In the discrete case, X and Y have a joint PMF given by $P(X=x,Y =y)$

and in the continuous case, X and Y have a joint PDF given by $f(x,y)=\frac{\partial}{\partial x \partial y}F(x,y)$

and we can compute $P((X,Y)\in B)=\int\int_B f(x,y)\mathrm{d}x\mathrm{d}y $

Their separate CDFs and PMFs (e.g., P(X ≤ x)) are referred to as marginal CDFs, PMFs, or PDFs. X and Y are independent precisely when the the joint CDF is equal to the product of the marginal CDFs: $F(x,y) = F_X(x)F_Y (y)$



The covariance of random variables X and Y is $Cov(X,Y)=E((X−EX)(Y −EY))$, [-∞,∞]

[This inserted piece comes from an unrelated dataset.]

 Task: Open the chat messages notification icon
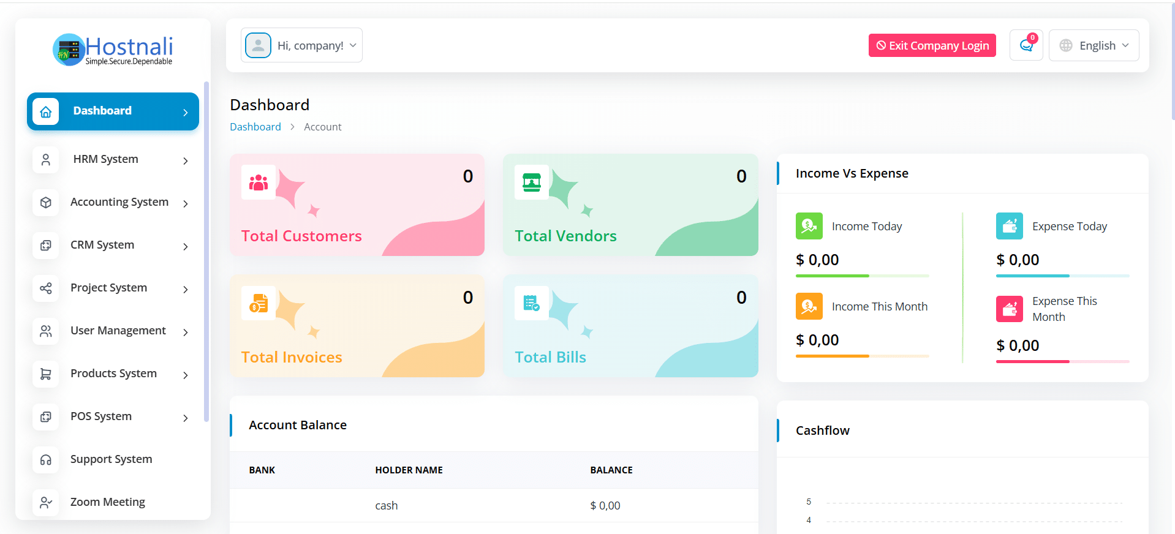point(1026,45)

$Cov=\frac{1}{n-1}\sum_{i=1}^n(X_i-\overline{X})(Y_i-\overline{Y})$, (Why cov denominator is n-1, cor is n-2, sample variance df is n-1)

We can use covariance to compute the variance of sums:

\[Var(X + Y ) = Cov(X, X) + Cov(X, Y ) +Cov(Y,X)+Cov(Y,Y) \\= Var(X) + 2 Cov(X, Y ) + Var(Y )\]

Theorem: If X,Y are independent, then Cov(X, Y ) = 0

But! The converse of the above is false. Let Z ∼ N(0,1), X = Z, Y = Z2, and let us compute the covariance=0. But X and Y are very dependent since Y is a function of X.



The correlation of two random variables X and Y is $Cor(X,Y) r=\frac{Cov(X,Y)}{S_XS_Y}$, [-1,1]